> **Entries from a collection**

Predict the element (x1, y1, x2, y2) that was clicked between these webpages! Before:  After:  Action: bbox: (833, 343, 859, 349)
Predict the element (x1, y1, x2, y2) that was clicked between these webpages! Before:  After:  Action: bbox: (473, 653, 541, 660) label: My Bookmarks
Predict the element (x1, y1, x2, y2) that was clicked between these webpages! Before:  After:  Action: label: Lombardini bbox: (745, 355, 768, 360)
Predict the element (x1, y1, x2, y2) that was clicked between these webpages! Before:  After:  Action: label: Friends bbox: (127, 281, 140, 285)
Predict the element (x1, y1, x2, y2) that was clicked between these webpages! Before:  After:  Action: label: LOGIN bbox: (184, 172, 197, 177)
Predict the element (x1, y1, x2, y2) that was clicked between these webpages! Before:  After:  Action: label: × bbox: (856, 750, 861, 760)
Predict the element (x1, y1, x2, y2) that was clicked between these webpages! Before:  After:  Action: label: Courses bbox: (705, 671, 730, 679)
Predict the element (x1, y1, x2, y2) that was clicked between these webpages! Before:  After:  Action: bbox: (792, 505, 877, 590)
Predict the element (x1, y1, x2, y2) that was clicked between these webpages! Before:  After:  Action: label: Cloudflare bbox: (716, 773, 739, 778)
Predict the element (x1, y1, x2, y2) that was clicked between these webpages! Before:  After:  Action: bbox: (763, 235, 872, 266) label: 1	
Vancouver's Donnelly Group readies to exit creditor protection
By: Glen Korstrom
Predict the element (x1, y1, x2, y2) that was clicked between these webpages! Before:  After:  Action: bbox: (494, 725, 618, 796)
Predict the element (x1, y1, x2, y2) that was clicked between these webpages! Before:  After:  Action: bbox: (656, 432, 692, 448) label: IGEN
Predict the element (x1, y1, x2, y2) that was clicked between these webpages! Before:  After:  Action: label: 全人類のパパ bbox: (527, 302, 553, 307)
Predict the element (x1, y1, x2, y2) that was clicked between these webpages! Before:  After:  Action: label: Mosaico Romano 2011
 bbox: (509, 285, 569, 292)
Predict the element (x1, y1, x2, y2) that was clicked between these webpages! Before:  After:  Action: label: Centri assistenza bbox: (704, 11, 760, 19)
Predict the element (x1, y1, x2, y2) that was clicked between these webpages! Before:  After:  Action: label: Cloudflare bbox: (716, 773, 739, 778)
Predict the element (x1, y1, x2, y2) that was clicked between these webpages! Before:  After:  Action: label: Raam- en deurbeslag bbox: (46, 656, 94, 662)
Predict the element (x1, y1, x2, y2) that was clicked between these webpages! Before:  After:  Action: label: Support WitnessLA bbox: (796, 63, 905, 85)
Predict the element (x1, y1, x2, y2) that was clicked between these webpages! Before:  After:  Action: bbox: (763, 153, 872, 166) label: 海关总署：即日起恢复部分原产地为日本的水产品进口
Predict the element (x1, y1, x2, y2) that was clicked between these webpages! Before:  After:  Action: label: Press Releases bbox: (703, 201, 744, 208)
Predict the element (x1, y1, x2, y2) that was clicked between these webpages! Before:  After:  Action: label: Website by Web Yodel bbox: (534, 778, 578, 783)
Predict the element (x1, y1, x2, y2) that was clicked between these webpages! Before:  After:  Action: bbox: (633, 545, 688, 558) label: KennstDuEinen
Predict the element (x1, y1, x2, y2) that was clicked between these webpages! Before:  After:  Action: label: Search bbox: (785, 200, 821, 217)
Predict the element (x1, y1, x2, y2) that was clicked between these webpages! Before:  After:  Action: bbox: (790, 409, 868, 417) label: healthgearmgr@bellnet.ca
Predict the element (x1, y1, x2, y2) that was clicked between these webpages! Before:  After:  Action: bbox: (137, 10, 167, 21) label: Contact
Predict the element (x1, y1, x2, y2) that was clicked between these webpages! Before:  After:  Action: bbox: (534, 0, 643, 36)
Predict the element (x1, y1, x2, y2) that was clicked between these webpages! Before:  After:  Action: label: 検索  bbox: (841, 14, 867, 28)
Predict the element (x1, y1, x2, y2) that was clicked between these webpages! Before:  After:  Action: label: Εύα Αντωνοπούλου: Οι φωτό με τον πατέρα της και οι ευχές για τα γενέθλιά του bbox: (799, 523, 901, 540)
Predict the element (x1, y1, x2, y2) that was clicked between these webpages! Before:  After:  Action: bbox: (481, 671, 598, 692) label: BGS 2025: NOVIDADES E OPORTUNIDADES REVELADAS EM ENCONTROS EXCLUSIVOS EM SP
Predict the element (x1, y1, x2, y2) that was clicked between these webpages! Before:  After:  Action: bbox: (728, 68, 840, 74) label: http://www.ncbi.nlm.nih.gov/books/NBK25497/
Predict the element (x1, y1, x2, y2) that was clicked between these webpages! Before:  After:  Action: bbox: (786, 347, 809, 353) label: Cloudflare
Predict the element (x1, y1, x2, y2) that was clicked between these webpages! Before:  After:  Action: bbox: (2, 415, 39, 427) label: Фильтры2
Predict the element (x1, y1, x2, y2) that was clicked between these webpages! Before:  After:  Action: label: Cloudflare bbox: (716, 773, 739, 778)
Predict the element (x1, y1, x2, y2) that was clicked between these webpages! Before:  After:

> **REQUIRED WORK**
Reproduce every one of the lines above, word for word, without changing anything.

> **COMPLETE RESPONSE**
Predict the element (x1, y1, x2, y2) that was clicked between these webpages! Before:  After:  Action: bbox: (833, 343, 859, 349)
Predict the element (x1, y1, x2, y2) that was clicked between these webpages! Before:  After:  Action: bbox: (473, 653, 541, 660) label: My Bookmarks
Predict the element (x1, y1, x2, y2) that was clicked between these webpages! Before:  After:  Action: label: Lombardini bbox: (745, 355, 768, 360)
Predict the element (x1, y1, x2, y2) that was clicked between these webpages! Before:  After:  Action: label: Friends bbox: (127, 281, 140, 285)
Predict the element (x1, y1, x2, y2) that was clicked between these webpages! Before:  After:  Action: label: LOGIN bbox: (184, 172, 197, 177)
Predict the element (x1, y1, x2, y2) that was clicked between these webpages! Before:  After:  Action: label: × bbox: (856, 750, 861, 760)
Predict the element (x1, y1, x2, y2) that was clicked between these webpages! Before:  After:  Action: label: Courses bbox: (705, 671, 730, 679)
Predict the element (x1, y1, x2, y2) that was clicked between these webpages! Before:  After:  Action: bbox: (792, 505, 877, 590)
Predict the element (x1, y1, x2, y2) that was clicked between these webpages! Before:  After:  Action: label: Cloudflare bbox: (716, 773, 739, 778)
Predict the element (x1, y1, x2, y2) that was clicked between these webpages! Before:  After:  Action: bbox: (763, 235, 872, 266) label: 1	
Vancouver's Donnelly Group readies to exit creditor protection
By: Glen Korstrom
Predict the element (x1, y1, x2, y2) that was clicked between these webpages! Before:  After:  Action: bbox: (494, 725, 618, 796)
Predict the element (x1, y1, x2, y2) that was clicked between these webpages! Before:  After:  Action: bbox: (656, 432, 692, 448) label: IGEN
Predict the element (x1, y1, x2, y2) that was clicked between these webpages! Before:  After:  Action: label: 全人類のパパ bbox: (527, 302, 553, 307)
Predict the element (x1, y1, x2, y2) that was clicked between these webpages! Before:  After:  Action: label: Mosaico Romano 2011
 bbox: (509, 285, 569, 292)
Predict the element (x1, y1, x2, y2) that was clicked between these webpages! Before:  After:  Action: label: Centri assistenza bbox: (704, 11, 760, 19)
Predict the element (x1, y1, x2, y2) that was clicked between these webpages! Before:  After:  Action: label: Cloudflare bbox: (716, 773, 739, 778)
Predict the element (x1, y1, x2, y2) that was clicked between these webpages! Before:  After:  Action: label: Raam- en deurbeslag bbox: (46, 656, 94, 662)
Predict the element (x1, y1, x2, y2) that was clicked between these webpages! Before:  After:  Action: label: Support WitnessLA bbox: (796, 63, 905, 85)
Predict the element (x1, y1, x2, y2) that was clicked between these webpages! Before:  After:  Action: bbox: (763, 153, 872, 166) label: 海关总署：即日起恢复部分原产地为日本的水产品进口
Predict the element (x1, y1, x2, y2) that was clicked between these webpages! Before:  After:  Action: label: Press Releases bbox: (703, 201, 744, 208)
Predict the element (x1, y1, x2, y2) that was clicked between these webpages! Before:  After:  Action: label: Website by Web Yodel bbox: (534, 778, 578, 783)
Predict the element (x1, y1, x2, y2) that was clicked between these webpages! Before:  After:  Action: bbox: (633, 545, 688, 558) label: KennstDuEinen
Predict the element (x1, y1, x2, y2) that was clicked between these webpages! Before:  After:  Action: label: Search bbox: (785, 200, 821, 217)
Predict the element (x1, y1, x2, y2) that was clicked between these webpages! Before:  After:  Action: bbox: (790, 409, 868, 417) label: healthgearmgr@bellnet.ca
Predict the element (x1, y1, x2, y2) that was clicked between these webpages! Before:  After:  Action: bbox: (137, 10, 167, 21) label: Contact
Predict the element (x1, y1, x2, y2) that was clicked between these webpages! Before:  After:  Action: bbox: (534, 0, 643, 36)
Predict the element (x1, y1, x2, y2) that was clicked between these webpages! Before:  After:  Action: label: 検索  bbox: (841, 14, 867, 28)
Predict the element (x1, y1, x2, y2) that was clicked between these webpages! Before:  After:  Action: label: Εύα Αντωνοπούλου: Οι φωτό με τον πατέρα της και οι ευχές για τα γενέθλιά του bbox: (799, 523, 901, 540)
Predict the element (x1, y1, x2, y2) that was clicked between these webpages! Before:  After:  Action: bbox: (481, 671, 598, 692) label: BGS 2025: NOVIDADES E OPORTUNIDADES REVELADAS EM ENCONTROS EXCLUSIVOS EM SP
Predict the element (x1, y1, x2, y2) that was clicked between these webpages! Before:  After:  Action: bbox: (728, 68, 840, 74) label: http://www.ncbi.nlm.nih.gov/books/NBK25497/
Predict the element (x1, y1, x2, y2) that was clicked between these webpages! Before:  After:  Action: bbox: (786, 347, 809, 353) label: Cloudflare
Predict the element (x1, y1, x2, y2) that was clicked between these webpages! Before:  After:  Action: bbox: (2, 415, 39, 427) label: Фильтры2
Predict the element (x1, y1, x2, y2) that was clicked between these webpages! Before:  After:  Action: label: Cloudflare bbox: (716, 773, 739, 778)
Predict the element (x1, y1, x2, y2) that was clicked between these webpages! Before:  After:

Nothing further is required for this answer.